The new force played tenaciously in the guard task, enabling the surviving defenders to withdraw from Malim and Ganya to the South Bank of Crete.

At the same time, the advance of the German army to the East dispelled all the ideas of the defenders to withdraw to raisimnon and iraklin.

During the night of May 28-29, the garrison withdrew about 40 troops from the port on the north bank00 people.

To cover the retreat, the British Navy lost the destroyers “herriward” and “empire”, and nearly 300 people were killed.

Both warships were sunk while trying to cross the Strait of casos.

At the same time, the Ajax, Orion and Dido were also wounded, leaving the only way for the defenders to escape from the South Bank of Crete.

The retreat was assembled in a small fishing village at the foot of a nearly vertical cliff in sfarkia.

The cliff is about 100 meters high, and only a dangerous sheep intestines path can pass through.

People waiting for evacuation in the daytime must hide as much as possible to avoid being attacked by the German air force.

At the same time, on the mountain behind them, the guard force and the German mountain force are fighting fiercely.

The fighting took place along a difficult road in the south.

Later, general Freiburg called this road the “tragic road” of the British army.

The evacuation operation began during the night of May 28-29.

A fleet of British cruisers, destroyers and merchant ships withdrew about 17000 people in four nights.

It was indeed a feat for Britain to withdraw half of its expeditionary forces from the open beach in a few short hours at night.

From the beginning of the retreat, the British set the night from May 31 to June 1 as the final date of the retreat.

They felt that any loss and damage would be unbearable for the Mediterranean fleet.

The cruiser “Perth” and three destroyers were damaged, and the air defense cruiser “Calcutta” was sunk by a junker-88 bomber 100 nautical miles away from the port, which really aggravated the losses suffered by the British navy to ensure the withdrawal from the village of Sfakia.

Air force lieutenant general Ted used the three British Air Force fighter squadrons left in Egypt to carry out escort and cover missions in the daytime, which avoided more serious losses.

People usually estimate the number of British troops killed, injured and captured at 15000, but a more reliable report believes that there are nearly 750 more than this number.

At the same time, the Navy also lost more than 2000 people.

Now, it is possible to make a reliable estimate of the losses of the German army in the battle on Crete.

This figure is far lower than Churchill’s original estimate of “killing more than 5000 paratroopers” and killing and wounding 15000 German troops.

After careful study of all official and unofficial data, of the 22000 German troops who participated in the battle, only more than 6500 were killed, injured and missing.

Although the figure we mentioned is far lower than Churchill’s estimate, it is higher than the total number of German casualties in the whole Balkan War.

In the Balkan War, the total number of German soldiers killed, injured and missing was more than 5600.

In the battle of Crete, the German army won a rare victory at a small cost.

This victory made the German landing operation seem invincible.

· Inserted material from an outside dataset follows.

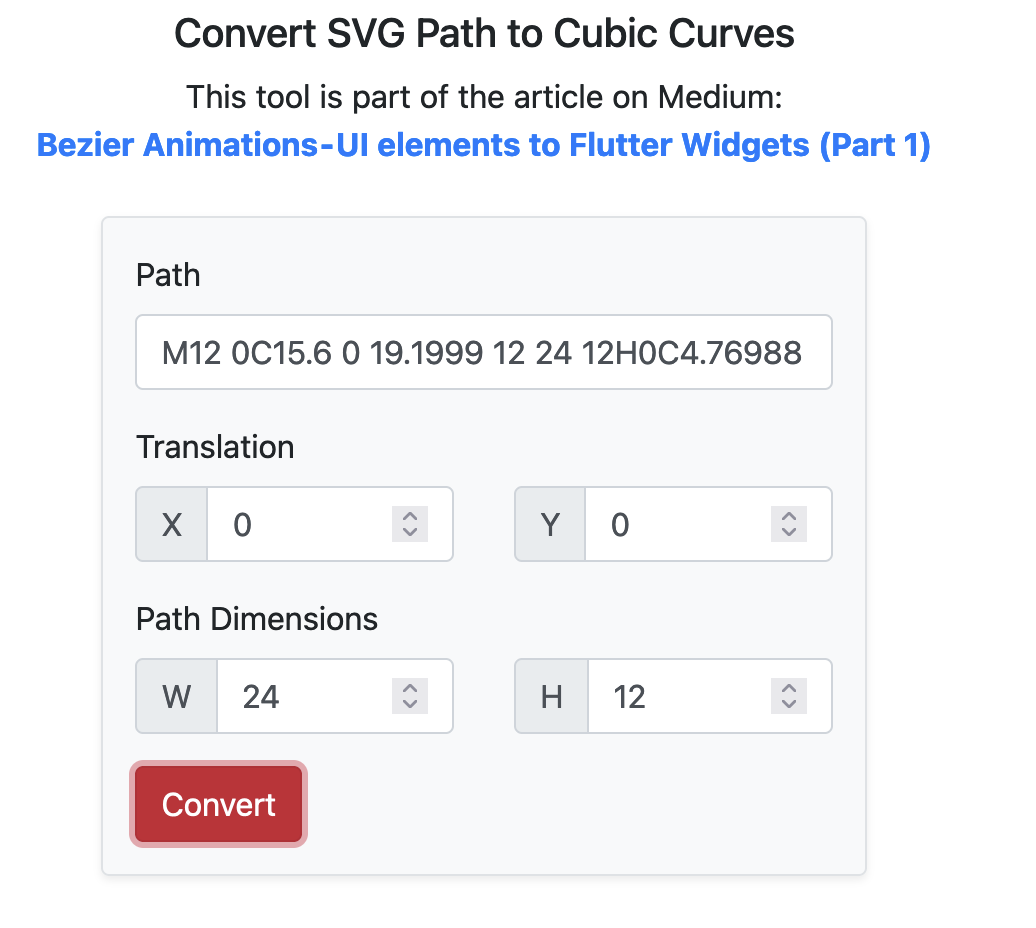The width and height of the screenshot is (1036, 928).
Task: Increase the Translation X value with up arrow
Action: click(409, 516)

Without sea supremacy, the German army had to rely on its air superiority and the unique and powerful paratrooper airborne force to carry out this campaign, which was the only offensive campaign mainly carried out by airborne forces in the world.

However, due to the early preparation of the allies, the possible “glory” finally turned Crete into a cemetery for German Paratroopers.

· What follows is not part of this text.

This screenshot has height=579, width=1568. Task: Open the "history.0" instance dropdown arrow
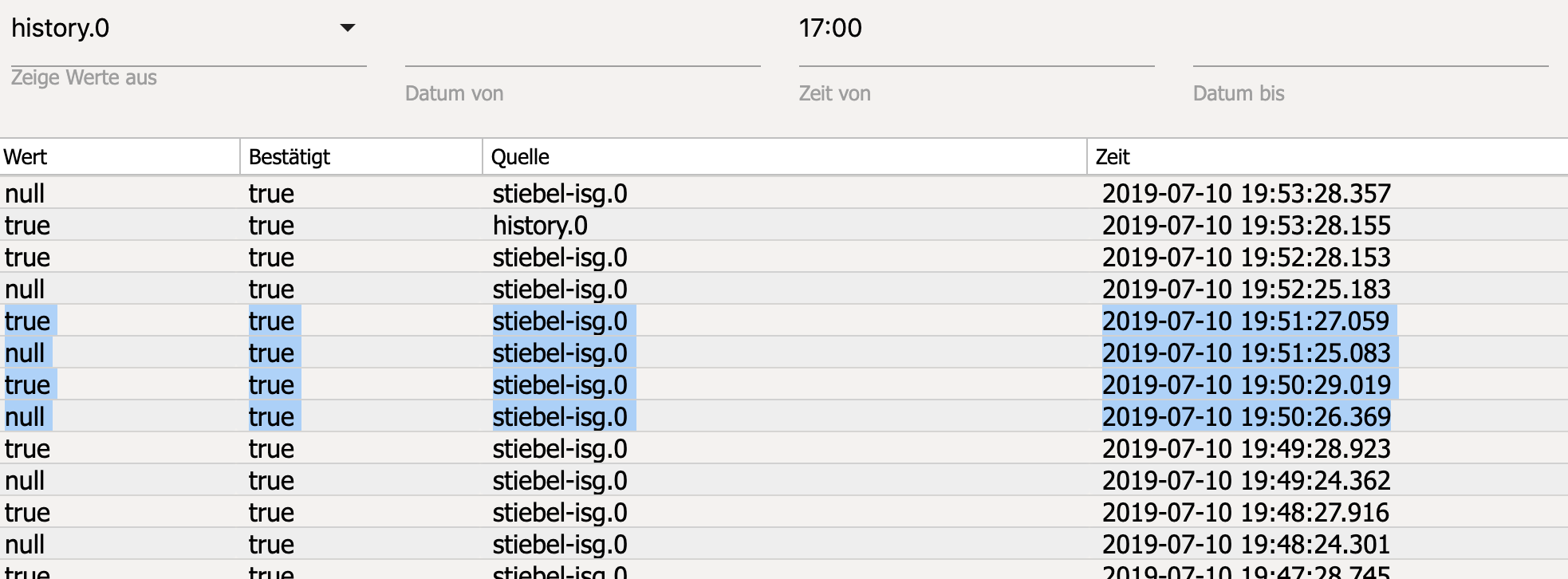[347, 28]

In terms of its impact on history, the airborne battle of Crete had a great impact on the West.

The military authorities of the United States and Britain believe that the dramatic airborne operation on Crete has bold and novel operational ideas and high imagination, which is the first time in history.

The United States and Britain thus concluded that air mobility was absolutely necessary for the allies to defeat the powerful German military machine.

From then on, the United States and Britain accelerated the construction of airborne troops.